March 13, 2012, 12:00 AM
Know a guy who is on all the road kill deer lists. The meat isn't very good. Sometimes it isn't all that great even in Summer sausage.

When I lived in Florida, one of my friends used the highway as almost the only source of animal protein for his family. He would pick up pretty much anything, from Deer to Opossum, to Raccoon, to Dog, to Snakes.

It all tasted good, if it was prepared correctly.
The same rules apply to roadkill, as they do to other meat: If it's bad meat, it's bad meat. Putting it in a summer sausage won't magically turn it into meat that didn't spoil. If it's trash, it's trash. The source doesn't matter.
But if it hasn't spoiled, it's free venison, that will taste just as good as any other. (plus, it's pre-tenderized ;))

March 13, 2012, 12:39 AM
There are a lot more drivers than hunters.

And their season never ends- every day that ends in "d-a-y" and sunup to sunup.

Hunter Customs
March 13, 2012, 09:07 AM
I don't know what the actual count is of deer killed on MIssouri highways. However in my part of the state the rightaways and mediums of major highways is littered with rotting carcasses of deer killed by vechicles.

During deer season and harvest season is the worst as the deer are being moved around more.

During the 2011 rifle portion of deer season between St Joseph MO and Mound City MO which is a distance of 42 miles I counted 38 dead deer along I-29.
Of course they were left there to bloat up, burst open and rot away.

In my opinion the MDC (Missouri Department of Conservation) should be responsible for removing all the deer killed along Missouri major highways. After all they are the department that reaps the monetary benifit from the deer and they have the resources to do so.

Best Regards
Bob Hunter

March 13, 2012, 02:49 PM
FrankenMauser, I remember when I was living in Utah we used to judge how bad the winter was by the number of dead deer per mile we saw on the road. There were times when it was an exercise in futility to attempt to count the dead deer on the side of the road going up Provo Canyon.

I killed my first deer in Provo Canyon. I was poor student and didn't even own a deer rifle - having only brought a shotgun with me. My landlord loaned me his 1917 Enfield and a half box of Remington ammo.

March 13, 2012, 10:37 PM
I pick one up if I see it hit or someone calls me quick after seeing one hit. I am with the other guy, only take the good ones. A lot are just stepping out and the headlight cracks there head or breaks their neck and throws them back off the road. Most of the ones I have picked up are in better shape than a lot of deer I have seen shot with a gun.

March 14, 2012, 01:46 AM
FrankenMauser, I remember when I was living in Utah we used to judge how bad the winter was by the number of dead deer per mile we saw on the road. There were times when it was an exercise in futility to attempt to count the dead deer on the side of the road going up Provo Canyon.

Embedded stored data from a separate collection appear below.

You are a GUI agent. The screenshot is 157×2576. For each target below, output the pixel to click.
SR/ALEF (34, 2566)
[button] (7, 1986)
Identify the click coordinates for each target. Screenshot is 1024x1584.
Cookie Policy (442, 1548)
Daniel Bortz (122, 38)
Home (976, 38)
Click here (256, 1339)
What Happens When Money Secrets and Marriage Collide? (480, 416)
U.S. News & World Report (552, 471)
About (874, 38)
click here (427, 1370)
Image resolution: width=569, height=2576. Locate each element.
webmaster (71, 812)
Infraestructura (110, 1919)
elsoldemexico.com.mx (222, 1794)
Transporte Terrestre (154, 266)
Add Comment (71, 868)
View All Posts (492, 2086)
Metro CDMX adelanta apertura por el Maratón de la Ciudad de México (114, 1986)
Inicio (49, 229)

Yep. About one day a week, my wife's first words after a long shift will be something like "Wow, there were 13 deer today" (referring to road-killed deer in an area along the Jordan River, on her way home).

We get about 3 times as many kills in the good years, as the bad.

Art Eatman
March 14, 2012, 11:08 AM
Texas had a drouth in the mid-90s. On a trip to Austin, in the stretch between Fort Stockton and Fredericksburg (I-10/US 290) Fran and I counted 120-some roadkill deer and one cougar.

Even a sprinkle of rain has some runoff from the pavement to the borrow ditch, so there are more growies in the ditch than in the pasture behind the fence. So, more bugs, more little critters--and more deer.

March 17, 2012, 04:55 PM
Around here the big crash season is coming-snow just melted off. Grass will green up along roads.

However, there are many less deer than in the 70s. Many hunters blame the insurance companies. People that feed em cause the problem to be increased.

On our small road fron Aug 1 to middle Oct there were 5 killed within 1/2 mi-that was late 80s. New neighbor has to feed everything. Five drivers got $2000 gift from her.